** DATA EXCERPTS follows **

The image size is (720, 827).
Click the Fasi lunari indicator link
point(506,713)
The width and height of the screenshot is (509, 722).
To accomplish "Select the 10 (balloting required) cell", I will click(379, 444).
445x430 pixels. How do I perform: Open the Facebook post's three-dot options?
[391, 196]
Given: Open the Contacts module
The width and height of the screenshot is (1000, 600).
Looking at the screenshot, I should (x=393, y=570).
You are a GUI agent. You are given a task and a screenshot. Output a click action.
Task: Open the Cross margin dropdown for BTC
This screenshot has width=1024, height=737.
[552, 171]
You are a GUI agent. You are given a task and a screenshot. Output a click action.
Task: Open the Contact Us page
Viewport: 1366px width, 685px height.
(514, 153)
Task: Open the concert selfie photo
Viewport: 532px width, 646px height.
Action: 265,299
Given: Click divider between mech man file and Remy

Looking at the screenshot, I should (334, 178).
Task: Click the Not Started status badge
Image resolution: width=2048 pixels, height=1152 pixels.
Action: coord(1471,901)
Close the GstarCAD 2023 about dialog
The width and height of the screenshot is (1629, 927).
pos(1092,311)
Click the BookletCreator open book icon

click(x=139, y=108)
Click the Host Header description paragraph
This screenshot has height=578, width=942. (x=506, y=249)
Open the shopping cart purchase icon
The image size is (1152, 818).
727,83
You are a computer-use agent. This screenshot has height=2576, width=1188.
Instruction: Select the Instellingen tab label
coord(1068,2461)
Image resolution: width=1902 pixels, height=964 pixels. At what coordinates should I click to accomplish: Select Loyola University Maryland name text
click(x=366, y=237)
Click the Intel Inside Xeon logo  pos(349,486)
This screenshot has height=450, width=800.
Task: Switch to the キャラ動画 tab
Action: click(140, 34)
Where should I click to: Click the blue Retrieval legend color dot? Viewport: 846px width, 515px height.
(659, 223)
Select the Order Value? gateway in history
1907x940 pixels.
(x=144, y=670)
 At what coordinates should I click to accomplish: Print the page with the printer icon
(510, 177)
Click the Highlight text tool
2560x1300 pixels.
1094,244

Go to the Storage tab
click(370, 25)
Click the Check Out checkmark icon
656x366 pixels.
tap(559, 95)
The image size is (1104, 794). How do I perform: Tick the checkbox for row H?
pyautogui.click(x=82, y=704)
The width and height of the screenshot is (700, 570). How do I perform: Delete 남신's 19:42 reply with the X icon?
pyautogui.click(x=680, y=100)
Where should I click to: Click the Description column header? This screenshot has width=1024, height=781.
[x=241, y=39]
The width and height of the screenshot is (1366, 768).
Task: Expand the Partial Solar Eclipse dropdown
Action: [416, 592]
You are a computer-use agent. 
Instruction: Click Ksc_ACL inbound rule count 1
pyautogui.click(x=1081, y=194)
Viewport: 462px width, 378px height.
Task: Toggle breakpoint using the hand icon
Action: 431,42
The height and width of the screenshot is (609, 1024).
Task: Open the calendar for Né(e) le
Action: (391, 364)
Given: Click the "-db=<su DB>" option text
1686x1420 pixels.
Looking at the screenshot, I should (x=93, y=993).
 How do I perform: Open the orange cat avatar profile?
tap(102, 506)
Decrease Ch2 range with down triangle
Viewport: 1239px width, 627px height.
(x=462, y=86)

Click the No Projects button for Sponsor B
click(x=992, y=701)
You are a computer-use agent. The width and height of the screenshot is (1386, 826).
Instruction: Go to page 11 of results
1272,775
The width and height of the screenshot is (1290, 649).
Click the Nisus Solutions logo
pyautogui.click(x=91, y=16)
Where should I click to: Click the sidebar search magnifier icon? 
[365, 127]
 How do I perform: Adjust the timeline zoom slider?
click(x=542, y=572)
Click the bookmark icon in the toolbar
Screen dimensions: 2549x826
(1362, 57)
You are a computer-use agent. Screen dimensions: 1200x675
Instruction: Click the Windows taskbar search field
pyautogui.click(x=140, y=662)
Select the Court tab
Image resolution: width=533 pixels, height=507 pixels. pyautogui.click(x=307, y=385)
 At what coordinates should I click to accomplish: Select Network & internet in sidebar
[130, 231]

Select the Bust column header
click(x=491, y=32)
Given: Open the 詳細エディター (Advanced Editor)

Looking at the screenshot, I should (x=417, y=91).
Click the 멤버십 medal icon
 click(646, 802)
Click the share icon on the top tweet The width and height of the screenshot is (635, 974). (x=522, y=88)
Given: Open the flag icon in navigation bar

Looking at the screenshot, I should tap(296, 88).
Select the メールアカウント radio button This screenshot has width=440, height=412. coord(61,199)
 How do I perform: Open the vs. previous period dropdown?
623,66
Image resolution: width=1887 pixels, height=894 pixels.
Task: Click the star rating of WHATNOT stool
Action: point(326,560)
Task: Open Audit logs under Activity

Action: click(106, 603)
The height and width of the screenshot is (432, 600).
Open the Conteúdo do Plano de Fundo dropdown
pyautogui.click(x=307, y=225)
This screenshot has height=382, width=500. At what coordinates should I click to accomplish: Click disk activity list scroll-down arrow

** End of DATA EXCERPTS **

**THE TASK:** Write the data above out again in full, with every word as given.

**REPLY:**
The image size is (720, 827).
Click the Fasi lunari indicator link
point(506,713)
The width and height of the screenshot is (509, 722).
To accomplish "Select the 10 (balloting required) cell", I will click(379, 444).
445x430 pixels. How do I perform: Open the Facebook post's three-dot options?
[391, 196]
Given: Open the Contacts module
The width and height of the screenshot is (1000, 600).
Looking at the screenshot, I should (x=393, y=570).
You are a GUI agent. You are given a task and a screenshot. Output a click action.
Task: Open the Cross margin dropdown for BTC
This screenshot has width=1024, height=737.
[552, 171]
You are a GUI agent. You are given a task and a screenshot. Output a click action.
Task: Open the Contact Us page
Viewport: 1366px width, 685px height.
(514, 153)
Task: Open the concert selfie photo
Viewport: 532px width, 646px height.
Action: 265,299
Given: Click divider between mech man file and Remy

Looking at the screenshot, I should (334, 178).
Task: Click the Not Started status badge
Image resolution: width=2048 pixels, height=1152 pixels.
Action: coord(1471,901)
Close the GstarCAD 2023 about dialog
The width and height of the screenshot is (1629, 927).
pos(1092,311)
Click the BookletCreator open book icon

click(x=139, y=108)
Click the Host Header description paragraph
This screenshot has height=578, width=942. (x=506, y=249)
Open the shopping cart purchase icon
The image size is (1152, 818).
727,83
You are a computer-use agent. This screenshot has height=2576, width=1188.
Instruction: Select the Instellingen tab label
coord(1068,2461)
Image resolution: width=1902 pixels, height=964 pixels. At what coordinates should I click to accomplish: Select Loyola University Maryland name text
click(x=366, y=237)
Click the Intel Inside Xeon logo  pos(349,486)
This screenshot has height=450, width=800.
Task: Switch to the キャラ動画 tab
Action: click(140, 34)
Where should I click to: Click the blue Retrieval legend color dot? Viewport: 846px width, 515px height.
(659, 223)
Select the Order Value? gateway in history
1907x940 pixels.
(x=144, y=670)
 At what coordinates should I click to accomplish: Print the page with the printer icon
(510, 177)
Click the Highlight text tool
2560x1300 pixels.
1094,244

Go to the Storage tab
click(370, 25)
Click the Check Out checkmark icon
656x366 pixels.
tap(559, 95)
The image size is (1104, 794). How do I perform: Tick the checkbox for row H?
pyautogui.click(x=82, y=704)
The width and height of the screenshot is (700, 570). How do I perform: Delete 남신's 19:42 reply with the X icon?
pyautogui.click(x=680, y=100)
Where should I click to: Click the Description column header? This screenshot has width=1024, height=781.
[x=241, y=39]
The width and height of the screenshot is (1366, 768).
Task: Expand the Partial Solar Eclipse dropdown
Action: [416, 592]
You are a computer-use agent. 
Instruction: Click Ksc_ACL inbound rule count 1
pyautogui.click(x=1081, y=194)
Viewport: 462px width, 378px height.
Task: Toggle breakpoint using the hand icon
Action: 431,42
The height and width of the screenshot is (609, 1024).
Task: Open the calendar for Né(e) le
Action: (391, 364)
Given: Click the "-db=<su DB>" option text
1686x1420 pixels.
Looking at the screenshot, I should (x=93, y=993).
 How do I perform: Open the orange cat avatar profile?
tap(102, 506)
Decrease Ch2 range with down triangle
Viewport: 1239px width, 627px height.
(x=462, y=86)

Click the No Projects button for Sponsor B
click(x=992, y=701)
You are a computer-use agent. The width and height of the screenshot is (1386, 826).
Instruction: Go to page 11 of results
1272,775
The width and height of the screenshot is (1290, 649).
Click the Nisus Solutions logo
pyautogui.click(x=91, y=16)
Where should I click to: Click the sidebar search magnifier icon? 
[365, 127]
 How do I perform: Adjust the timeline zoom slider?
click(x=542, y=572)
Click the bookmark icon in the toolbar
Screen dimensions: 2549x826
(1362, 57)
You are a computer-use agent. Screen dimensions: 1200x675
Instruction: Click the Windows taskbar search field
pyautogui.click(x=140, y=662)
Select the Court tab
Image resolution: width=533 pixels, height=507 pixels. pyautogui.click(x=307, y=385)
 At what coordinates should I click to accomplish: Select Network & internet in sidebar
[130, 231]

Select the Bust column header
click(x=491, y=32)
Given: Open the 詳細エディター (Advanced Editor)

Looking at the screenshot, I should (x=417, y=91).
Click the 멤버십 medal icon
 click(646, 802)
Click the share icon on the top tweet The width and height of the screenshot is (635, 974). (x=522, y=88)
Given: Open the flag icon in navigation bar

Looking at the screenshot, I should tap(296, 88).
Select the メールアカウント radio button This screenshot has width=440, height=412. coord(61,199)
 How do I perform: Open the vs. previous period dropdown?
623,66
Image resolution: width=1887 pixels, height=894 pixels.
Task: Click the star rating of WHATNOT stool
Action: point(326,560)
Task: Open Audit logs under Activity

Action: click(106, 603)
The height and width of the screenshot is (432, 600).
Open the Conteúdo do Plano de Fundo dropdown
pyautogui.click(x=307, y=225)
This screenshot has height=382, width=500. At what coordinates should I click to accomplish: Click disk activity list scroll-down arrow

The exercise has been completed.